There has been a lot of talk recently about parsing with Ruby. We’re
seeing
some parser generator libraries pop up that make the task that much
easier and
they’ve been stirring up interest.

In honor of that, this week’s Ruby Q. is to write a parser for JSON.

JSON turns out to turns out to be a great little example for writing
parsers for
two reasons. First, it’s pretty easy stuff. You can hand-roll a JSON
parser in
under 100 lines of Ruby. The second advantage is that the data format
is
wonderfully documented:

http://json.org/

Since JSON is just a data format and Ruby supports all of the data
types, I vote
we just use Ruby itself as the abstract syntax tree produced by the
parse.

Feel free to show off your favorite parser generator, if you don’t want
to roll
your own.

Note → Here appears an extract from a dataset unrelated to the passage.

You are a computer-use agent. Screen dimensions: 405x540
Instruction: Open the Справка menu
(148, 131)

Anything goes.

Here are a few tests to get you started:

require “test/unit”

class TestJSONParser < Test::Unit::TestCase
def setup
@parser = JSONParser.new
end

def test_keyword_parsing
  assert_equal(true,  @parser.parse("true"))
  assert_equal(false, @parser.parse("false"))
  assert_equal(nil,   @parser.parse("null"))
end

def test_number_parsing
  assert_equal(42,      @parser.parse("42"))
  assert_equal(-13,     @parser.parse("-13"))
  assert_equal(3.1415,  @parser.parse("3.1415"))
  assert_equal(-0.01,   @parser.parse("-0.01"))

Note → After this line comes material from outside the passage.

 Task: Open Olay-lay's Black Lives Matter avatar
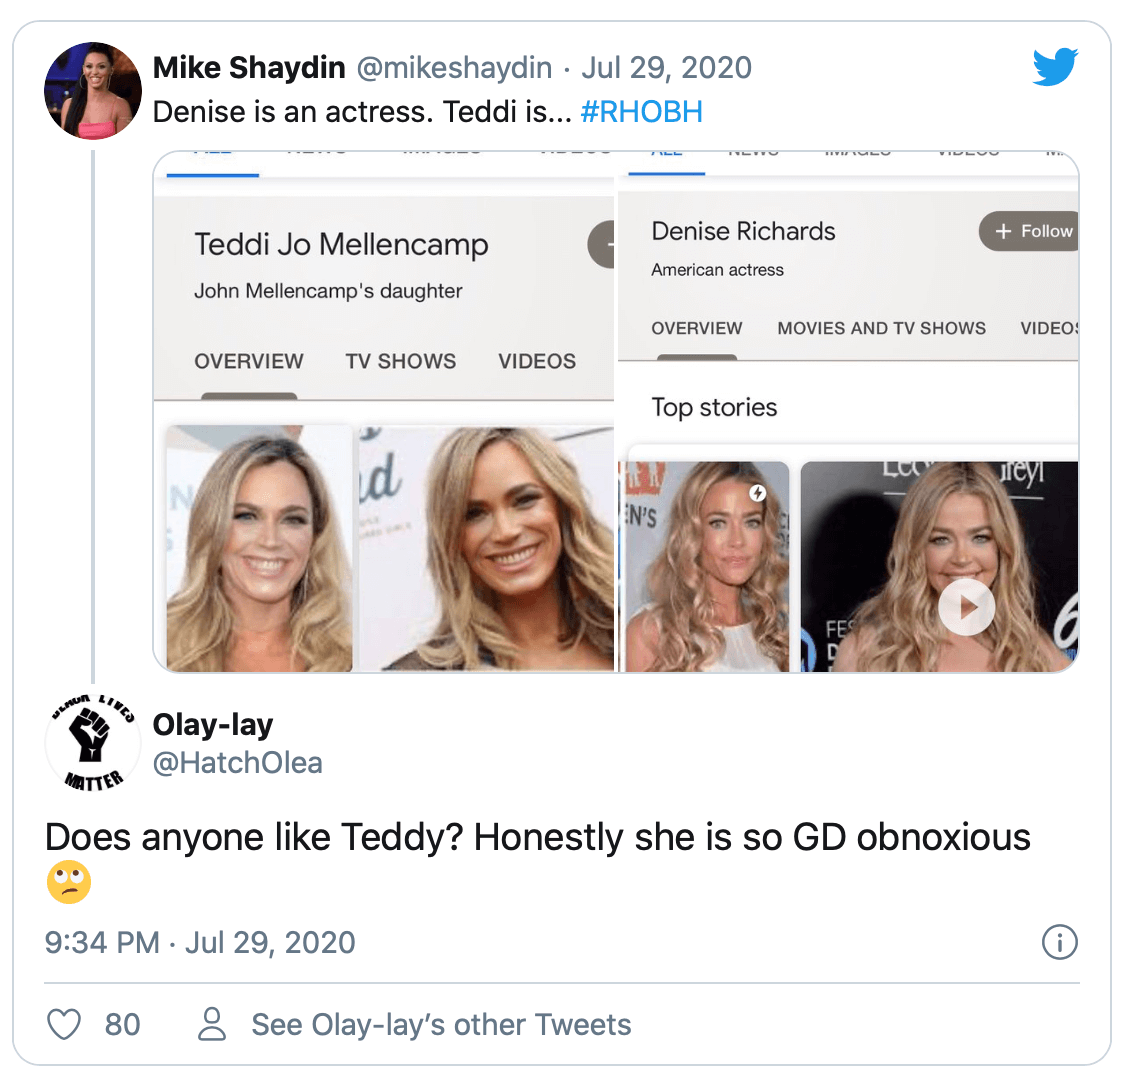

  assert_equal(0.2e1,   @parser.parse("0.2e1"))
  assert_equal(0.2e+1,  @parser.parse("0.2e+1"))
  assert_equal(0.2e-1,  @parser.parse("0.2e-1"))
  assert_equal(0.2E1,   @parser.parse("0.2e1"))
end

def test_string_parsing
  assert_equal(String.new,          @parser.parse(%Q{""}))
  assert_equal("JSON",              @parser.parse(%Q{"JSON"}))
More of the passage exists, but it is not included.